Cyclic triaxial tests on clay subgrades for analytical pavement design
journal contributionposted on 08.08.2008, 09:07 by Matthew FrostMatthew Frost, Paul FlemingPaul Fleming, C.D.F. Rogers
To introduce a performance specification, pavement foundations must be designed using analytical methods incorporating the laboratory measured parameters of resilient elastic modulus and resistance to permanent deformation of the subgrade and foundation materials. This paper presents results from a program of repeated load triaxial tests performed on a range of fine-grained subgrades prepared in a number of states to evaluate these parameters for various design conditions.
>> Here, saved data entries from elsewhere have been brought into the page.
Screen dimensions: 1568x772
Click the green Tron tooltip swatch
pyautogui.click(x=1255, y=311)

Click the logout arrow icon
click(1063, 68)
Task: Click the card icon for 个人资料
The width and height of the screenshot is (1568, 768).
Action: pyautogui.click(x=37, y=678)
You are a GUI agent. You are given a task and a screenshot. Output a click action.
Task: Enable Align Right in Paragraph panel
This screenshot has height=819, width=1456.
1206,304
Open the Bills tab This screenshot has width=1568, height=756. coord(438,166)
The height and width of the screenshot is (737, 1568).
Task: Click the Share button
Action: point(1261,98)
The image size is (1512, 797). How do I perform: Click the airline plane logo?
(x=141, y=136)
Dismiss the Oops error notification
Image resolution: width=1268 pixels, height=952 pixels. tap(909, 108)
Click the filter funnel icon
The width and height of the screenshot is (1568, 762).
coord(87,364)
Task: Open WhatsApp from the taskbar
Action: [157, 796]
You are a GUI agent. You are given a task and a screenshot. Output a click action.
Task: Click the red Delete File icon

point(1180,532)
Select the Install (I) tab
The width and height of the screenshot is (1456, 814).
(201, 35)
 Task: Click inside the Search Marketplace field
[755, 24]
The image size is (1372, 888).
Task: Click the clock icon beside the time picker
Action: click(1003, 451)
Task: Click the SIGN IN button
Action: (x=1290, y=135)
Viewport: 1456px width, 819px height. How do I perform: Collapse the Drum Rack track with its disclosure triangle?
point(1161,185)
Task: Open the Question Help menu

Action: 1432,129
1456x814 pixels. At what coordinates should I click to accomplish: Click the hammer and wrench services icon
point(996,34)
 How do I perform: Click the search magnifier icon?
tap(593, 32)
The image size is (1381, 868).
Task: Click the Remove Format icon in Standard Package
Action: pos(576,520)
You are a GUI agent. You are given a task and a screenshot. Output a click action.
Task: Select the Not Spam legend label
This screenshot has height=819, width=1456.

The results highlight several difficulties in measuring small strains on ‘undisturbed’ soils over a large strain range and in predicting and modeling long-term behavior. However testing at higher strains has shown that the deviator stress at which the cumulative permanent deformation starts to increase significantly, termed the ‘threshold stress’, approximates to 50% of the deviator stress at failure. In addition, the resilient modulus of the soils is shown to approach a low asymptotic value at higher deviator stress. Comparison between elastic and plastic behavior shows that the deviator stress at ‘threshold’ coincides with the stiffness asymptote. Using these correlations a simplified mechanistic design method for pavement foundations is proposed.